Re: blktap: Sync with XCP, dropping zero-copy. - Andres Lagar-Cavilla

From: Andres Lagar-Cavilla <andres@lagarcavilla.org>
To: Jeremy Fitzhardinge <jeremy@goop.org>
Cc: xen-devel@lists.xensource.com,
	Daniel Stodden <daniel.stodden@citrix.com>
Subject: Re: blktap: Sync with XCP, dropping zero-copy.
Date: Wed, 17 Nov 2010 14:47:47 -0500	[thread overview]
Message-ID: <0C42FEE9-DA97-4053-B4F0-AD08554B416C@lagarcavilla.org> (raw)
In-Reply-To: <4CE41676.3070007@goop.org>

So, swapping mfns for write requests is a definite no-no. One could still live with copying write buffers and swapping read buffers by the end of the request. That still yields some benefit. 

As for kernel mappings, I though a solution would be to provide the hypervisor with both pte pointers. After all pte pointers are already provided for mapping grants in user-space. But that's a little too much to handle for the current interface.

Thanks for the feedback
Andres
On Nov 17, 2010, at 12:52 PM, Jeremy Fitzhardinge wrote:

> On 11/17/2010 08:36 AM, Andres Lagar-Cavilla wrote:
>> I'll throw an idea there and you educate me why it's lame.
>> 
>> Going back to the primary issue of dropping zero-copy, you want the block backend (tapdev w/AIO or otherwise) to operate on regular dom0 pages, because you run into all sorts of quirkiness otherwise: magical VM_FOREIGN incantations to back granted mfn's with fake page structs that make get_user_pages happy, quirky grant PTEs, etc.
>> 
>> Ok, so how about something along the lines of GNTTABOP_swap? Eerily reminiscent of (maligned?) GNTTABOP_transfer, but hear me out.
>> 
>> The observation is that for a blkfront read, you could do the read all along on a regular dom0 frame, and when stuffing the response into the ring, swap the dom0 frame (mfn) you used with the domU frame provided as a buffer. Then the algorithm folds out:
>> 
>> 1. Block backend, instead of get_empty_pages_and_pagevec at init time, creates a pool of reserved regular pages via get_free_page(s).

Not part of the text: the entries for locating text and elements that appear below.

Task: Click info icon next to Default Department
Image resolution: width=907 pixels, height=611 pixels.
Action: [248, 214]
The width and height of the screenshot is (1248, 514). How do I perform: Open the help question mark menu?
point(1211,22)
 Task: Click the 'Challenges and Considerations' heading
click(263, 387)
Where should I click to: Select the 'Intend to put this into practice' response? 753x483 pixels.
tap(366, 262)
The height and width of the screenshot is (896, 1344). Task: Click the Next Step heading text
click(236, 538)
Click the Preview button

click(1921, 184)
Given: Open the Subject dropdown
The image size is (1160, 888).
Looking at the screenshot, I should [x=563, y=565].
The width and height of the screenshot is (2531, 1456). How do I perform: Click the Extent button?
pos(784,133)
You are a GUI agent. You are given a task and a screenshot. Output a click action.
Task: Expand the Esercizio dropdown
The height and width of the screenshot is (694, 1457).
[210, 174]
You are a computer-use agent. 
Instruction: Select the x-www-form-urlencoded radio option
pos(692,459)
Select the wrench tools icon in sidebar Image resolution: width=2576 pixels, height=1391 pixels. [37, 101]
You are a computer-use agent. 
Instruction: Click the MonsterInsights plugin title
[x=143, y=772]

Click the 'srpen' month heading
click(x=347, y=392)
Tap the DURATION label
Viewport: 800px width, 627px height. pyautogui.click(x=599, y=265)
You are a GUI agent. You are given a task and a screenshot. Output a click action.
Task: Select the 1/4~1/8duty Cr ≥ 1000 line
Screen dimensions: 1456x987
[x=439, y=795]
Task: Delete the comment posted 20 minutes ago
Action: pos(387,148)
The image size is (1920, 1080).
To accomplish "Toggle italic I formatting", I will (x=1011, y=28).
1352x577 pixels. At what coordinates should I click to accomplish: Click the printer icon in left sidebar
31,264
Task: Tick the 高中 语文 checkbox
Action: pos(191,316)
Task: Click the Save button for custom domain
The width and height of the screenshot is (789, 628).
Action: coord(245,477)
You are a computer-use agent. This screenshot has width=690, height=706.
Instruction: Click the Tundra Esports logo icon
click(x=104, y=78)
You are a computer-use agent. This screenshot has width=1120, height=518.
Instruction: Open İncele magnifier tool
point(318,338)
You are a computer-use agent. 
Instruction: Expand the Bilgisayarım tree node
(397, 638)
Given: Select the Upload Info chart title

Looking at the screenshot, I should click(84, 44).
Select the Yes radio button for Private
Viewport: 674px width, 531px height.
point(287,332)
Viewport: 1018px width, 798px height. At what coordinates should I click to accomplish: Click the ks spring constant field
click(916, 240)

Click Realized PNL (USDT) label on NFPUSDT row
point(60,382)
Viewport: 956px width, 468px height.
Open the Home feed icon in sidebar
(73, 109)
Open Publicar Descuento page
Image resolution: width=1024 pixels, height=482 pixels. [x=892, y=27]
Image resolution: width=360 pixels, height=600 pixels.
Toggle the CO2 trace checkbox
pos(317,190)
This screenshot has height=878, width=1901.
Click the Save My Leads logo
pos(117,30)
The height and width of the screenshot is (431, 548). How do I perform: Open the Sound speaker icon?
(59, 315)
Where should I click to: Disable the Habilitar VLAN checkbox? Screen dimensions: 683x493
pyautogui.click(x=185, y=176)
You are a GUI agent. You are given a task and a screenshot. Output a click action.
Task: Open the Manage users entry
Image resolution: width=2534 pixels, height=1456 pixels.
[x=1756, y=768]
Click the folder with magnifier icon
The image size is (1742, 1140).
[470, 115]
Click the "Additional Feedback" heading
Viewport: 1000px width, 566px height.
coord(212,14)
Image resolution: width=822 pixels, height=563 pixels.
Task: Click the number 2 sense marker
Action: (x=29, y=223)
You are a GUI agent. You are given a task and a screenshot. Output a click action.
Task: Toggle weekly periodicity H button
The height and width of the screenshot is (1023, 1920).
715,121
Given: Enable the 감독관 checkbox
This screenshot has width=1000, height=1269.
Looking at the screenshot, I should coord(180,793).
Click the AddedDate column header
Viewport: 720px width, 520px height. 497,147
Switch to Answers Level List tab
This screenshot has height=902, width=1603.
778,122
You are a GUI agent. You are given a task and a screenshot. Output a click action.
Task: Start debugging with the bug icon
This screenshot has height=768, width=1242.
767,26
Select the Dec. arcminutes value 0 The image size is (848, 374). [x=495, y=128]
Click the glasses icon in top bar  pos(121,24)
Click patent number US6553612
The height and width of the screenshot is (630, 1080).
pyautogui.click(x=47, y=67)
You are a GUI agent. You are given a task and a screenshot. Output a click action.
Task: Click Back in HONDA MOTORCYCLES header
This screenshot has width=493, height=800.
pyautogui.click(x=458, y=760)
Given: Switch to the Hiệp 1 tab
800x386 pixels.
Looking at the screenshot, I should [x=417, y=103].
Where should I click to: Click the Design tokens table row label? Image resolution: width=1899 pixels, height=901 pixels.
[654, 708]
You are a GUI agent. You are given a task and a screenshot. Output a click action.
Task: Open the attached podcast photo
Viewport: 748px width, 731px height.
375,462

These pages have their refcount pumped, no one in dom0 will ever touch them.
>> 
>> 2. When extracting a blkfront write from the ring, call GNTTABOP_swap immediately. One of the backend-reserved mfn's is swapped with the domU mfn. Pfn's and page struct's on both ends remain untouched.
> 
> Would GNTTABOP_swap also require the domU to have already unmapped the
> page from its own pagetables?  Presumably it would fail if it didn't,
> otherwise you'd end up with a domU mapping the same mfn as a
> dom0-private page.
> 
>> 3. For blkfront reads, call swap when stuffing the response back into the ring
>> 
>> 4. Because of 1, dom0 can a) calmly fix its p2m (and kvaddr) after swap, much like balloon and others do, without fear of races. More importantly, b) you don't have a weirdo granted PTE, or work with a frame from other domain. It's your page all along, dom0
>> 
>> 5. One assumption for domU is that pages allocated as blkfront buffers won't be touched by anybody, so a) it's safe for them to swap async with another frame with undef contents and b) domU can fix its p2m (and kvaddr) when pulling responses from the ring (the new mfn should be put on the response by dom0 directly or through an opaque handle)
>> 
>> 6. Scatter-gather vectors in ring requests give you a natural multicall batching for these GNTTABOP_swap's. I.e. all these hypercalls won't happen as often and at the granularity as skbuff's demanded for GNTTABOP_transfer
>> 
>> 7. Potentially domU may want to use the contents in a blkfront write buffer later for something else. So it's not really zero-copy. But the approach opens a window to async memcpy . From the point of swap when pulling the req to the point of pushing the response, you can do memcpy at any time. Don't know about how practical that is though.
> 
> I think that will be the common case - the kernel will always attempt to
> write dirty pagecache pages to make clean ones, and it will still want
> them around to access.  So it can't really give up the page altogether;
> if it hands it over to dom0, it needs to make a local copy first.
> 
>> Problems at first glance:
>> 1. To support GNTTABOP_swap you need to add more if(version) to blkfront and blkback.
>> 2. The kernel vaddr will need to be managed as well by dom0/U. Much like balloon or others: hypercall, fix p2m, and fix kvaddr all need to be taken care of. domU will probably need to neuter its kvaddr before granting, and then re-establish it when the response arrives. Weren't all these hypercalls ultimately more expensive than memcpy for GNTABOP_transfer for netback?
>> 3. Managing the pool of backend reserved pages may be a problem?
>> 
>> So in the end, perhaps more of an academic exercise than a palatable answer, but nonetheless I'd like to hear other problems people may find with this approach
> 
> It's not clear to me that its any improvement over just directly copying
> the data up front.
> 
>    J